— BEGIN —

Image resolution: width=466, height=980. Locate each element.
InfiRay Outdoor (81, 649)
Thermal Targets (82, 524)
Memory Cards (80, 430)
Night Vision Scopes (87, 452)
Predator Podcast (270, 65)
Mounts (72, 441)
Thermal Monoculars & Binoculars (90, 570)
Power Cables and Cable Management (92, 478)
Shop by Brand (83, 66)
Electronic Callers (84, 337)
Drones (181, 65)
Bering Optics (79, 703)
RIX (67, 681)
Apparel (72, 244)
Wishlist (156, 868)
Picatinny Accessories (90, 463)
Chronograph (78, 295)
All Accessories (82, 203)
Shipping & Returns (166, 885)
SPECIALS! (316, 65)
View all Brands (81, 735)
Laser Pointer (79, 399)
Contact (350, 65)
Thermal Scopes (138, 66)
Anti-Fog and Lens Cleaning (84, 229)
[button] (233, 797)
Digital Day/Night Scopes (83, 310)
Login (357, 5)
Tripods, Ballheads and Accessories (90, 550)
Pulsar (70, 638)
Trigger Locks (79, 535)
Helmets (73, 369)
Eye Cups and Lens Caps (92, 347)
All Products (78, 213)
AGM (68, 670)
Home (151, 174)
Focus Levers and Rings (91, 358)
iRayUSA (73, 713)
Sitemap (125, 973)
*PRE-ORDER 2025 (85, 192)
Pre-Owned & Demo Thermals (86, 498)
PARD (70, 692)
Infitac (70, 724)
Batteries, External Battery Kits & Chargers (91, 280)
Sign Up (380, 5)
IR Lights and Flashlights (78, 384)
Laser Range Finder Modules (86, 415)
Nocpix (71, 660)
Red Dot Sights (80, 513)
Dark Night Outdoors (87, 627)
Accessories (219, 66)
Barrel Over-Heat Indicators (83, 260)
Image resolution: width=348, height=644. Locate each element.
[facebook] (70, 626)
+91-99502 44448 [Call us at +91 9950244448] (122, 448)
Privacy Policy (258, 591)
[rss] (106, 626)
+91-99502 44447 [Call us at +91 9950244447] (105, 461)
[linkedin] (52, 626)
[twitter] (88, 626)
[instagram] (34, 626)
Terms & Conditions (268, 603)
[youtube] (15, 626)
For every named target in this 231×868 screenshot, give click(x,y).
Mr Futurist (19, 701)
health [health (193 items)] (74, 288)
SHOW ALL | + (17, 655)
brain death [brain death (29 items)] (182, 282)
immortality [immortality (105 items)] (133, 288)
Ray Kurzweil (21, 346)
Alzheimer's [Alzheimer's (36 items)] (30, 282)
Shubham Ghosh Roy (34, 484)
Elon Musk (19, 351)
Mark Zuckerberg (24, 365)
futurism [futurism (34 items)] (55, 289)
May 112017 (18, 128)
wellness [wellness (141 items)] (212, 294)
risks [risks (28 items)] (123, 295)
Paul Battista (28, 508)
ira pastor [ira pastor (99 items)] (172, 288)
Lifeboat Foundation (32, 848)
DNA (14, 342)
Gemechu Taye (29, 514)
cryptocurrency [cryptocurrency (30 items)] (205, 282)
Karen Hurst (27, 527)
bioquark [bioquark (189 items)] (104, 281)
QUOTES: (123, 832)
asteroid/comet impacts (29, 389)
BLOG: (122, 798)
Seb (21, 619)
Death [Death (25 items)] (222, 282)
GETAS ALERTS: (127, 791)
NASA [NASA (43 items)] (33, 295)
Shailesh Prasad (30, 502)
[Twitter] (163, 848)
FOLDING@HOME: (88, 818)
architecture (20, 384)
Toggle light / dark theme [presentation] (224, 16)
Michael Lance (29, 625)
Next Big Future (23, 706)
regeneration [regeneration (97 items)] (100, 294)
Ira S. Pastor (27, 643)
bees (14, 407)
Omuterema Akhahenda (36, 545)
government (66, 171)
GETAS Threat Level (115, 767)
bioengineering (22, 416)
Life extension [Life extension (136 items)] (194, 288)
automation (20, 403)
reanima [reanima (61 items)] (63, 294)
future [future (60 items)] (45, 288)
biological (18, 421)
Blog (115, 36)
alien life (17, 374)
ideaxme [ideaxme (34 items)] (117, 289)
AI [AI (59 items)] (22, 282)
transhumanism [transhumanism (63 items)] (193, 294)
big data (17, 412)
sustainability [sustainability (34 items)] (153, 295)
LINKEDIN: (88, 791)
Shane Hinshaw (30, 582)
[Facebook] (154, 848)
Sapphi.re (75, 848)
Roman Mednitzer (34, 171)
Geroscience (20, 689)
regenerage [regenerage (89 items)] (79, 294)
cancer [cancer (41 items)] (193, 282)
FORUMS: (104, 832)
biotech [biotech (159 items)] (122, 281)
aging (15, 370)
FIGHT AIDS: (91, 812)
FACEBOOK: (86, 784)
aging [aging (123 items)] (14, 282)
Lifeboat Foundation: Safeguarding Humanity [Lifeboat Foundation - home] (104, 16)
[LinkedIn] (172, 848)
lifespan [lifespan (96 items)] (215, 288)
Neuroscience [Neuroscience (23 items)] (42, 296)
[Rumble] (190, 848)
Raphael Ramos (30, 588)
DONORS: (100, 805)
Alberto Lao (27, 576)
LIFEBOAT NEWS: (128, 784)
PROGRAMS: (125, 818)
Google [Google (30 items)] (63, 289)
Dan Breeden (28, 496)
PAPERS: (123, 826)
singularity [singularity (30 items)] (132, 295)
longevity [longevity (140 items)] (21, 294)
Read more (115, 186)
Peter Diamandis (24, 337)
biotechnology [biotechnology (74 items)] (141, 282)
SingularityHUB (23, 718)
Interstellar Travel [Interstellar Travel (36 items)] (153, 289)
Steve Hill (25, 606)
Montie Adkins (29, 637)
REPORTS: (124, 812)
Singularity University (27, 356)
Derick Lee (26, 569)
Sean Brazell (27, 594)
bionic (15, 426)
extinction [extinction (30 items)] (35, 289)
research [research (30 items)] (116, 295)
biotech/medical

— END —

(PROBLEM TO SOLVE): Rescale the listing from the line with "Interstellar Travel [Interstellar" to the line with "bionic (15, 426)", both included, and give only those lines. Repeat each line with its text unchanged, but multiply both answer coordinates by 2.2 and round them to whole numbers, with halves rounded up.

(RESPONSE TO THIS EXERCISE):
Interstellar Travel [Interstellar Travel (36 items)] (337, 636)
Steve Hill (55, 1333)
Montie Adkins (64, 1401)
REPORTS: (273, 1786)
Singularity University (59, 783)
Derick Lee (57, 1252)
Sean Brazell (59, 1307)
bionic (33, 937)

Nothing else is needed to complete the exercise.